Including developers in the creation of the design system can be overlooked but it’s just as important getting them on board as it is the design team. One place to start is making sure that what you are naming the component is in line with what development calls the same component. It can decrease confusion and make it easy for developers to find the component they need in the design system. The simple way to do this is to get them involved during the creation of any new components, collecting feedback not only on naming but also styling.
If there is a disconnect between the designed component and what is implemented it can have repercussions for the rest of the design and future components. Sometimes this may mean providing background and use cases for the component and why it has been designed that way, especially if there may be updates to that component in the near future.
Setting Up A Handoff Process
One of the most important aspects of creating a design system is to make sure each update to the design system is reflected within the development environment.

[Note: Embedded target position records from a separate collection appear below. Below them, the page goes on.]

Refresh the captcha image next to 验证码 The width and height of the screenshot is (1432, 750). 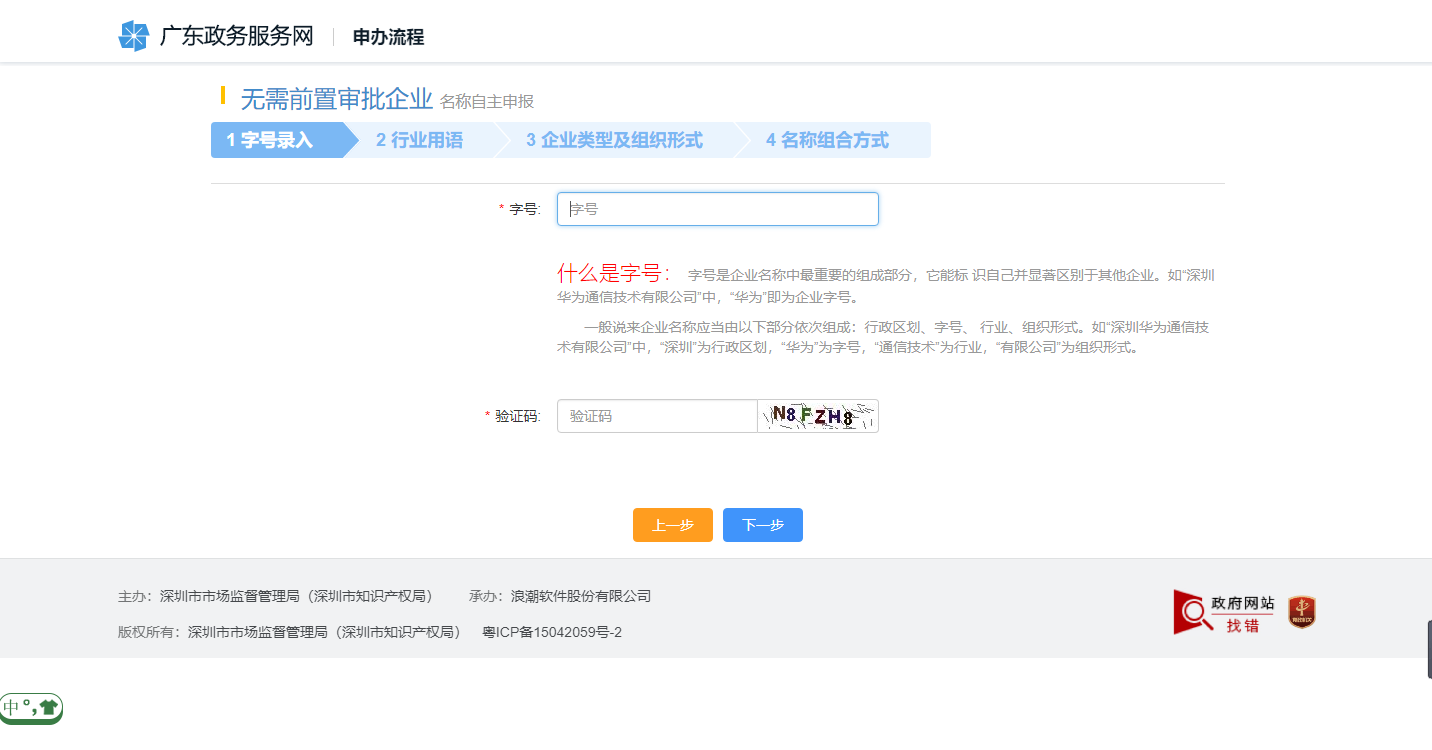[817, 416]
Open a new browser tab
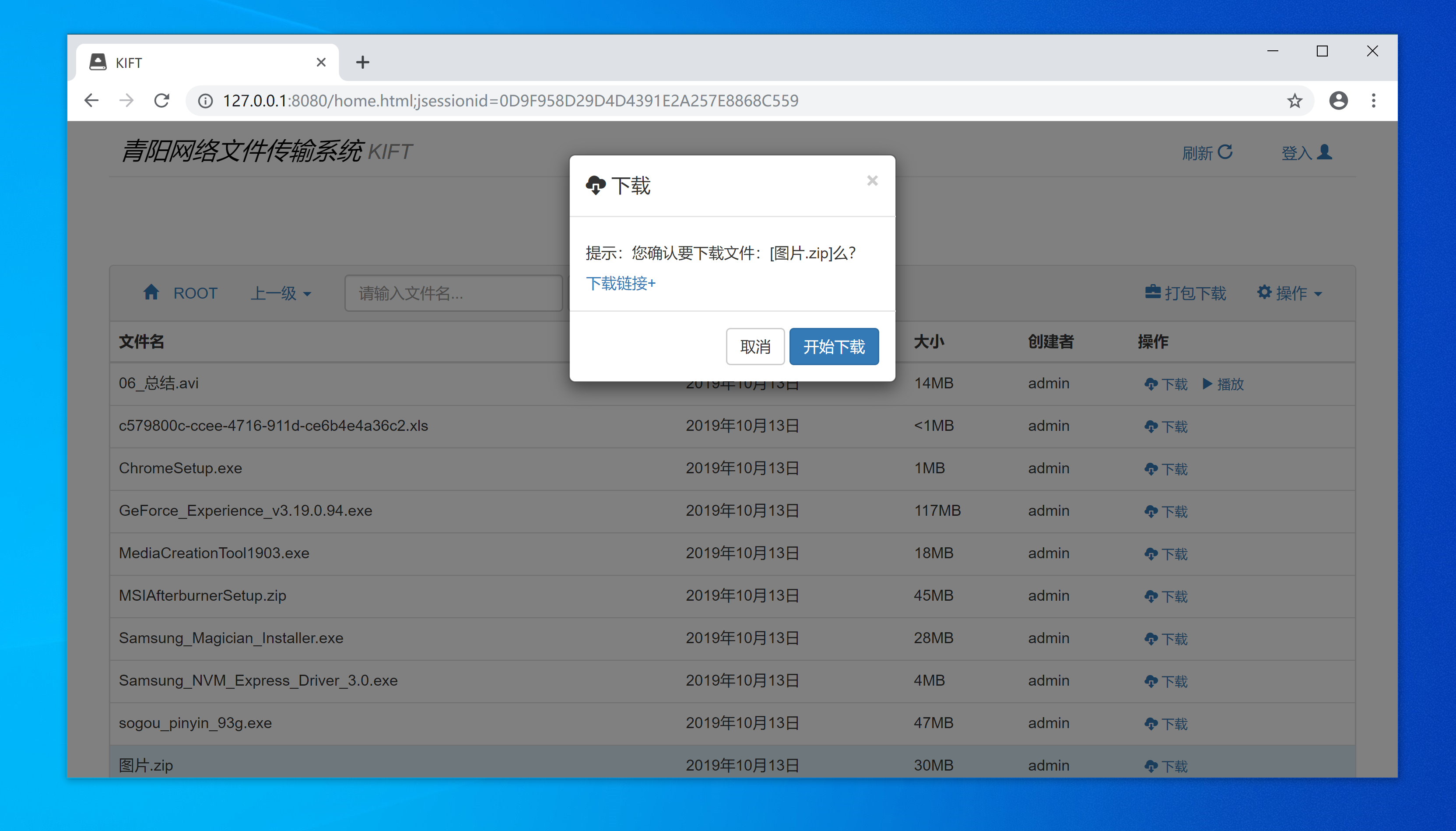The height and width of the screenshot is (831, 1456). 363,62
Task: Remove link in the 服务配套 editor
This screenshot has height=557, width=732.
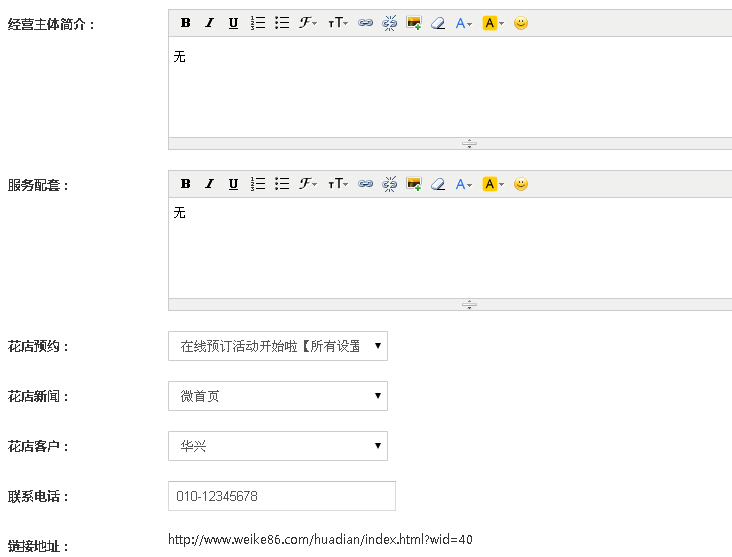Action: (x=390, y=184)
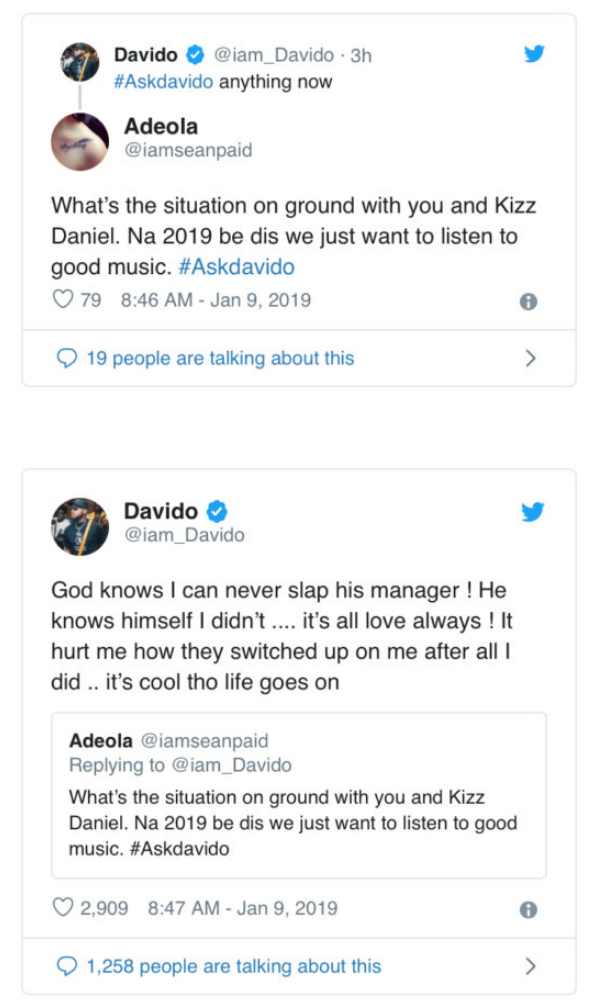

There are many ways of doing this and you will need to find which way works for your specific team. If you work with a project or product manager they may get involved in this process to ensure any requested updates to the system are slotted into the development roadmap with minimal disruption to the normal flow of work.
System Upkeep and Expansion
Finally, the most difficult part of creating a design system is its upkeep after the initial set up, as products grow, and design styles come and go the system will need to be updated along with these trends. For a smaller design team, this task may indeed be insurmountable unless adequate time is assigned to the upkeep of the system, this usually means every member of the design team contributes to the upkeep of the system (a distributed model). For larger design teams people can be assigned to the upkeep of the design system (a centralised model) and indeed jobs have started appearing for specific design roles dedicated to the upkeep of design systems.
For the latter, good communication must be developed between different design teams to ensure the continued use of the design system and the updating of the system when new components and requirements come up. This does not have to be a complex flow, simply adding new requests to a slack channel might indeed be enough for your team. Or maybe having a set Trello board to track changes and have them reviewed would work better for your team. The method for tracking these changes is less important than the consistent use of the method.
In summary, ensuring everyone using the system is on board and that the system is set up and used consistently is the only important thing when creating a design system. Everything else can be flexible to meet your specific needs as a team.